Rewrite the records below, putting "Goal:" in place of every "Given:" and leaving all else unchanged.

MATERIAL:
________________________

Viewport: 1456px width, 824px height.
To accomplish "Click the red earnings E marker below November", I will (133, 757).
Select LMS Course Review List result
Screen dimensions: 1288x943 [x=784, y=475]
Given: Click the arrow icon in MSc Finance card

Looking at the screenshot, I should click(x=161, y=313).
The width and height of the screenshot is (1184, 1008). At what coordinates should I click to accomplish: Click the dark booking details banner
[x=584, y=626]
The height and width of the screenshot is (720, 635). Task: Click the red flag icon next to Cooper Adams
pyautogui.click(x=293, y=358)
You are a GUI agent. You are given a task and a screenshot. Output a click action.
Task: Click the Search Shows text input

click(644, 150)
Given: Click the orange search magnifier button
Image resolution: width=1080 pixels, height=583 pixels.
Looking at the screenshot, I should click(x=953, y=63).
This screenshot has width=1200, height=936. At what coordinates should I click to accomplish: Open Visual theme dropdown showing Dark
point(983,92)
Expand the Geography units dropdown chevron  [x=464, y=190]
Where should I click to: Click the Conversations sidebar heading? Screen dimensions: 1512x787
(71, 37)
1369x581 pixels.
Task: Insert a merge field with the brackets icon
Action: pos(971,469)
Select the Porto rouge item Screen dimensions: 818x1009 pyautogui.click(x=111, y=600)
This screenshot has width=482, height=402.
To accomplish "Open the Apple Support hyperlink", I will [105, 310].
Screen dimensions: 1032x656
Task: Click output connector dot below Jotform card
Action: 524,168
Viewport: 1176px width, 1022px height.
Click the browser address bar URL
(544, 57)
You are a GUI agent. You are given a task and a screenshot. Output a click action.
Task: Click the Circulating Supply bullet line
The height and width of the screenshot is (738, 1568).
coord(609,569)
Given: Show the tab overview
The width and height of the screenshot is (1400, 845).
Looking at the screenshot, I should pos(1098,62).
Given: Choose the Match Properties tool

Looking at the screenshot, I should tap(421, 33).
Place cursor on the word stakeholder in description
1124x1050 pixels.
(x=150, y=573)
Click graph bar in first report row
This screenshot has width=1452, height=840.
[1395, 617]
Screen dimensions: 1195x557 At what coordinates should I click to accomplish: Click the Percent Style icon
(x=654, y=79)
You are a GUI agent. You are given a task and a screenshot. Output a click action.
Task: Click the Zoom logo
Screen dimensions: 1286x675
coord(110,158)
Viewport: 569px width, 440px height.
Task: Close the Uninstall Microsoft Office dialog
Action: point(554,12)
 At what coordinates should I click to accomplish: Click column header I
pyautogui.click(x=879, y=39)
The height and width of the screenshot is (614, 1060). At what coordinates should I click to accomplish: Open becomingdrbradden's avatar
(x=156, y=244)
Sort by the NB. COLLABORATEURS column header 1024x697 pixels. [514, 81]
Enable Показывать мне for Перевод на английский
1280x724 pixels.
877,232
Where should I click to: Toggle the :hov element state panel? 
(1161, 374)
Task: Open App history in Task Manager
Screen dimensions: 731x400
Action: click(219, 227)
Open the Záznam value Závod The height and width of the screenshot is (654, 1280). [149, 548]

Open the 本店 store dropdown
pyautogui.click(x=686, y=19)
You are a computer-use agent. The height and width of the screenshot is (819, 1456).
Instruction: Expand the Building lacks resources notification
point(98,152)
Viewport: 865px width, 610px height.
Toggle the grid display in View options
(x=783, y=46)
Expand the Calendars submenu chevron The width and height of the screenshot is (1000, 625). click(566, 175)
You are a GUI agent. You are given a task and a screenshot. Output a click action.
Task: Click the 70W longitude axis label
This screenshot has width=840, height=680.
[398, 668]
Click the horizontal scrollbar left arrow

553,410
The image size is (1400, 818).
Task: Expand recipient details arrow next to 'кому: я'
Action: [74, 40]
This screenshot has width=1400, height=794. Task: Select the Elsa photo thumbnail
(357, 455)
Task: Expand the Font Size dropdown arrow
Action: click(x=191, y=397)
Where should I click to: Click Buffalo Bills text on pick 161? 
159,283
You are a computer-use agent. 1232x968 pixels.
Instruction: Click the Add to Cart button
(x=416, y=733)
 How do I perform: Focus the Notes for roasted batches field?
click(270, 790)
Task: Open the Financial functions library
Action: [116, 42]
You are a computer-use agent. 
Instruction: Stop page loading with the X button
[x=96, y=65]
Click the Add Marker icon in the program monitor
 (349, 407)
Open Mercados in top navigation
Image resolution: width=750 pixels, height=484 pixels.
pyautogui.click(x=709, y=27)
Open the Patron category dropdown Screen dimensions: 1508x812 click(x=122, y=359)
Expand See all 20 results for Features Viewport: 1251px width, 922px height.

________________________

TASK OUTPUT:
Viewport: 1456px width, 824px height.
To accomplish "Click the red earnings E marker below November", I will (133, 757).
Select LMS Course Review List result
Screen dimensions: 1288x943 [x=784, y=475]
Goal: Click the arrow icon in MSc Finance card

Looking at the screenshot, I should click(x=161, y=313).
The width and height of the screenshot is (1184, 1008). At what coordinates should I click to accomplish: Click the dark booking details banner
[x=584, y=626]
The height and width of the screenshot is (720, 635). Task: Click the red flag icon next to Cooper Adams
pyautogui.click(x=293, y=358)
You are a GUI agent. You are given a task and a screenshot. Output a click action.
Task: Click the Search Shows text input

click(644, 150)
Goal: Click the orange search magnifier button
Image resolution: width=1080 pixels, height=583 pixels.
Looking at the screenshot, I should click(x=953, y=63).
This screenshot has width=1200, height=936. At what coordinates should I click to accomplish: Open Visual theme dropdown showing Dark
point(983,92)
Expand the Geography units dropdown chevron  [x=464, y=190]
Where should I click to: Click the Conversations sidebar heading? Screen dimensions: 1512x787
(71, 37)
1369x581 pixels.
Task: Insert a merge field with the brackets icon
Action: pos(971,469)
Select the Porto rouge item Screen dimensions: 818x1009 pyautogui.click(x=111, y=600)
This screenshot has width=482, height=402.
To accomplish "Open the Apple Support hyperlink", I will [105, 310].
Screen dimensions: 1032x656
Task: Click output connector dot below Jotform card
Action: 524,168
Viewport: 1176px width, 1022px height.
Click the browser address bar URL
(544, 57)
You are a GUI agent. You are given a task and a screenshot. Output a click action.
Task: Click the Circulating Supply bullet line
The height and width of the screenshot is (738, 1568).
coord(609,569)
Goal: Show the tab overview
The width and height of the screenshot is (1400, 845).
Looking at the screenshot, I should pos(1098,62).
Goal: Choose the Match Properties tool

Looking at the screenshot, I should tap(421, 33).
Place cursor on the word stakeholder in description
1124x1050 pixels.
(x=150, y=573)
Click graph bar in first report row
This screenshot has width=1452, height=840.
[1395, 617]
Screen dimensions: 1195x557 At what coordinates should I click to accomplish: Click the Percent Style icon
(x=654, y=79)
You are a GUI agent. You are given a task and a screenshot. Output a click action.
Task: Click the Zoom logo
Screen dimensions: 1286x675
coord(110,158)
Viewport: 569px width, 440px height.
Task: Close the Uninstall Microsoft Office dialog
Action: point(554,12)
 At what coordinates should I click to accomplish: Click column header I
pyautogui.click(x=879, y=39)
The height and width of the screenshot is (614, 1060). At what coordinates should I click to accomplish: Open becomingdrbradden's avatar
(x=156, y=244)
Sort by the NB. COLLABORATEURS column header 1024x697 pixels. [514, 81]
Enable Показывать мне for Перевод на английский
1280x724 pixels.
877,232
Where should I click to: Toggle the :hov element state panel? 
(1161, 374)
Task: Open App history in Task Manager
Screen dimensions: 731x400
Action: click(219, 227)
Open the Záznam value Závod The height and width of the screenshot is (654, 1280). [149, 548]

Open the 本店 store dropdown
pyautogui.click(x=686, y=19)
You are a computer-use agent. The height and width of the screenshot is (819, 1456).
Instruction: Expand the Building lacks resources notification
point(98,152)
Viewport: 865px width, 610px height.
Toggle the grid display in View options
(x=783, y=46)
Expand the Calendars submenu chevron The width and height of the screenshot is (1000, 625). click(566, 175)
You are a GUI agent. You are given a task and a screenshot. Output a click action.
Task: Click the 70W longitude axis label
This screenshot has width=840, height=680.
[398, 668]
Click the horizontal scrollbar left arrow

553,410
The image size is (1400, 818).
Task: Expand recipient details arrow next to 'кому: я'
Action: [74, 40]
This screenshot has width=1400, height=794. Task: Select the Elsa photo thumbnail
(357, 455)
Task: Expand the Font Size dropdown arrow
Action: click(x=191, y=397)
Where should I click to: Click Buffalo Bills text on pick 161? 
159,283
You are a computer-use agent. 1232x968 pixels.
Instruction: Click the Add to Cart button
(x=416, y=733)
 How do I perform: Focus the Notes for roasted batches field?
click(270, 790)
Task: Open the Financial functions library
Action: [116, 42]
You are a computer-use agent. 
Instruction: Stop page loading with the X button
[x=96, y=65]
Click the Add Marker icon in the program monitor
 (349, 407)
Open Mercados in top navigation
Image resolution: width=750 pixels, height=484 pixels.
pyautogui.click(x=709, y=27)
Open the Patron category dropdown Screen dimensions: 1508x812 click(x=122, y=359)
Expand See all 20 results for Features Viewport: 1251px width, 922px height.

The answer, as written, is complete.